Outra grave consequência, a longo prazo, dos ataques do 11 de Setembro e da Guerra contra o Terror, global mas sentida desproporcionalmente por muçulmanos, foi o que poderíamos chamar o reordenamento legal global, baseado num ethos excepcionalista – a ideia de que medidas extraordinárias e porventura ilegais são necessárias e justificadas para garantir a segurança de estados ocidentais, ainda que às expensas das liberdades civis dos cidadãos11. A última década trouxe-nos um triste número de episódios específicos que ilustram esta tendência excepcionalista, como os abusos dos direitos humanos e o uso de tortura em Guantánamo e Abu Ghraib, uma série de assassinatos extrajudiciais, e números indeterminados de «rendições extraordinárias». Significativamente, os dez anos de Guerra contra o Terror evidenciaram também a tendência crescente para qualificar a soberania de estados, em particular estados de maioria muçulmana (Iraque, Afeganistão, Paquistão, Iémen, Somália) – empregando conceitos como estados frágeis ou falhados – legitimando assim uma série de pressões e intervenções, muitas vezes violentas, por parte de estados liberais ocidentais, liderados pelos Estados Unidos.

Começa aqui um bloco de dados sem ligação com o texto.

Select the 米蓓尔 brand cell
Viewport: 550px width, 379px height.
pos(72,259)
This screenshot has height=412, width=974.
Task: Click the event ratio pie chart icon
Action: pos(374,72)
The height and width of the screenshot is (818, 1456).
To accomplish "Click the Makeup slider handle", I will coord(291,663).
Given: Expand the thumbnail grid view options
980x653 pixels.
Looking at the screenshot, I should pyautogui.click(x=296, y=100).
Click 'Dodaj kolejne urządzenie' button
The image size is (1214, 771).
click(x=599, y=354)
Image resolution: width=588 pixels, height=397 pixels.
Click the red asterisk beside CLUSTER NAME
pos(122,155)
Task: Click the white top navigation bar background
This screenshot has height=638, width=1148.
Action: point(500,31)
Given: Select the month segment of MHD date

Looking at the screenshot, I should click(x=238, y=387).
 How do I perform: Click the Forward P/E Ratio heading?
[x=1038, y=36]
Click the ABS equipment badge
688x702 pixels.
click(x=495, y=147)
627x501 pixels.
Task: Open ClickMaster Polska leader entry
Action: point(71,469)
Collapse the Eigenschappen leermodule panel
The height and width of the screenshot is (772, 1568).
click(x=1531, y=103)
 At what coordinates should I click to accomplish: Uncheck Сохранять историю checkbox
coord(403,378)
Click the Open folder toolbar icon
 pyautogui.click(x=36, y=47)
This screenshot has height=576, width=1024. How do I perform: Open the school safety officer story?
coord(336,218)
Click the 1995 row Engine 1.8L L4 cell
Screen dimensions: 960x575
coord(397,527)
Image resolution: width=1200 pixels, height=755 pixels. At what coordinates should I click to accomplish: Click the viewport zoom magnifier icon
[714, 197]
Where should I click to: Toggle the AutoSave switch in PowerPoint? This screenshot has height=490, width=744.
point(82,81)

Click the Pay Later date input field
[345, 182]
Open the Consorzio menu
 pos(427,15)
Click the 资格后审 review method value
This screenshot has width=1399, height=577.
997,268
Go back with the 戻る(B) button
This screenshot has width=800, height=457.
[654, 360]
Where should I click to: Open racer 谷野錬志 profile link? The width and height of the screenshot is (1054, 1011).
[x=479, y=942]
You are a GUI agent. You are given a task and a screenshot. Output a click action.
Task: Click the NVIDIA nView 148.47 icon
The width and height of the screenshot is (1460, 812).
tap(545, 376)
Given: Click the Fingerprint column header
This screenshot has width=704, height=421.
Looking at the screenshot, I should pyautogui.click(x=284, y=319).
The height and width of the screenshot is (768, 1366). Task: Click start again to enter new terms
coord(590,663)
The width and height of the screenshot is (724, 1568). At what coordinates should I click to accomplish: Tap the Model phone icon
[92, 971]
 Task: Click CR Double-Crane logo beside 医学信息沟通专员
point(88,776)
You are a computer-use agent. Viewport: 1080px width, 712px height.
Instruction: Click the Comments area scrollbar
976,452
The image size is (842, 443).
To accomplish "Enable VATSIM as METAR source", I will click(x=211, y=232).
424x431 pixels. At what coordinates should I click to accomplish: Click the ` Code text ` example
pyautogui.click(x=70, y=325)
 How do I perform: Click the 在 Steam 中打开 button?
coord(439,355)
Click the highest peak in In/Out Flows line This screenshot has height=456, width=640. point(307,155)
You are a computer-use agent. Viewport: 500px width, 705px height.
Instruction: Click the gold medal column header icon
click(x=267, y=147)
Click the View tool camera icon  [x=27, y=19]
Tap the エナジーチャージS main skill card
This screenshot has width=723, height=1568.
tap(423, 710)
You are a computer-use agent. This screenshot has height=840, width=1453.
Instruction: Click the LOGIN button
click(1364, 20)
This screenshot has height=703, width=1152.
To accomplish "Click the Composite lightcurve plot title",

No Paquistão, por exemplo, os Estados Unidos implementaram desde 2004 uma política de ataques a alvos da Al-Qaida e dos taleban paquistaneses (Tehrik-e-Talieban ou TTP) através de veículos aéreos não tripulados (drones), sob a liderança da CIA12. Até agora ocorreram mais de 260 ataques, que resultaram num número de vítimas estimado entre 1600 e 250013. O impacto destes ataques na opinião pública e na segurança da população paquistanesa, bem como no comportamento e estabilidade do governo democraticamente eleito do Paquistão, não pode nem deve ser descontado. O Governo de Asif Ali Zardari encontra-se numa posição extremamente precária – entre as pressões do estabelecimento militar, afastado do poder pela primeira vez em décadas; dos sectores políticos e religiosos mais radicais; e as pressões americanas derivadas da estratégia da guerra contra o terror. E se, por um lado, não pode simplesmente virar costas aos aliados americanos, por outro também não pode ignorar violações egrégias da sua soberania, nem o crescente descontentamento popular com as notícias diárias de mortes de civis nas regiões fronteiriças. Mais recentemente, o assassinato de bin Laden em solo paquistanês por elementos das forças especiais americanas levantou novamente questões sobre a legalidade e as consequências a longo prazo de tais acções. Do ponto de vista americano, estas iniciativas foram cruciais para a prossecução da Guerra contra o Terror, e os seus qualificados sucessos contra a Al-Qaida justificam não só os custos humanos, mas também a inexorável deterioração da relação com o Paquistão, o aliado mais crucial na região. A perspectiva paquistanesa sobre a «guerra contra o terrorismo» nunca é portanto levada seriamente em conta, ou sequer estudada, sobretudo a perspectiva dos cidadãos do Paquistão – que, contra todas as probabilidades conseguiram uma democratização pacífica do seu país, e genericamente tem demonstrado uma notável moderação no seu comportamentos eleitoral.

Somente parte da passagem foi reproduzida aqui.